Can Simone Bellotti Save Minimalist Menswear?
This is an edition of the newsletter Show Notes, in which Samuel Hine reports from the front row of the fashion world. Sign up here to get it free.
The billion-dollar question facing fashion right now is: Can clothes be refined without being boring? Increasingly it feels like shoppers are faced with a binary choice. Say you want to buy a designer suit. Your options range from the greige and oversized (but not too oversized) to the totally wild and extra. Don’t get me wrong—there are exceptional clothes on both sides of that spectrum (looking at you, The Row and Luar), and menswear’s preppy agenda offers a way to look at things like classic tailoring with fresh eyes. But as this season’s shows keep ping-ponging between soporific and overly eccentric, it gives the impression that you have to compromise on personality for subtlety. Why can’t you have both?
Simone Bellotti thinks you can. In his debut for Jil Sander at Milan Fashion Week yesterday, the the cult-loved designer gave us sensually-shaped four-button blazers, superlight double-faced leather jackets, shrunken sweaters layered over other sweaters, shirts and overcoats with cool crinkled pleats at the waist, and sleek black leather moccasins. Not to mention the perfect pair of blue jeans. Stuff that fit impeccably, or didn’t fit in exactly the right way. Bellotti has clearly poured an exceptional amount of effort into his Jil Sander, but the clothes made it look easy.
photo: Alessandro Lucioni / Gorunway.com
photo: Alessandro Lucioni / Gorunway.com
Bellotti is a veteran of the battle for cool, wearable clothes.
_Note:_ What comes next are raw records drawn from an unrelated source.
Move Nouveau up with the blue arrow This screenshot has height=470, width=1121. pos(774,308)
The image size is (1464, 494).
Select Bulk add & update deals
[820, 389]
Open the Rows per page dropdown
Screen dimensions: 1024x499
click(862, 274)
He spent 16 years at Gucci before decamping for Bally in 2022, where his vision of artful, boyish menswear turned him into a fashion insider favorite. (Kate Lanphear and Edward Buchanan, two hall of fame style icons, have both been wearing Bellotti’s hit Bally boat shoe this week.) When OTB chairman Renzo Rosso poached Bellotti for Jil Sander in March, it set up one of the most eagerly awaited debuts in a season full of them. Several editors told me it was the show they personally cared about the most—they wear more of Bellotti’s work than Dior or Chanel.
At Bally, a Swiss leather house with few existing ready-to-wear codes, Bellotti was able to start fresh. But his new job represents a much different challenge. After all, Jil Sander is synonymous with minimalism. The “Queen of Less” pioneered fashion that prioritized the wearer over design flourishes, preaching a gospel of radical restraint and clean lines. It’s a daunting legacy and a bit of a paradox. As Bellotti ruminated to Vogue in the run-up to the show: “I’m always asking myself since I started here: what can I add of myself to a brand that is known to reduce? What can I add in a brand that goes to the essence?”
photo: Alessandro Lucioni / Gorunway.com
photo: Alessandro Lucioni / Gorunway.com
I spotted a step in the right direction before the first model even hit the runway. A few of Bellotti’s friends in the front row were wearing handsome navy leather trainers—a reissue of the Puma x Jil Sander King, a groundbreaking 1998 design that is considered the first sneaker collaboration between a luxury designer and a major athletic brand. I was starting to imagine lines forming outside of Jil Sander stores for the first time since the Raf Simons era, and that was before Bellotti revealed his other surefire It shoe: those great leather mocs, which look like a Wallabee mated with a made-in-Italy driving loafer.
Bellotti also embraced tradition—or stripped things back?—by returning the show to the brand’s stark white headquarters, a stone’s throw from the medieval Castello Sforzesco. Backstage, Bellotti recalled the aha moment he had on his first day in the office. “They asked me to do a speech in the office, and I was so nervous, I didn’t even know what I was saying,” he said. “And I was in this space, which is super modern, light, and white. I was looking outside at this castle, which is massive and classic. And basically, I thought, the brand is this. It’s the combination of these elements that apparently are opposite, but I think they speak the same language.”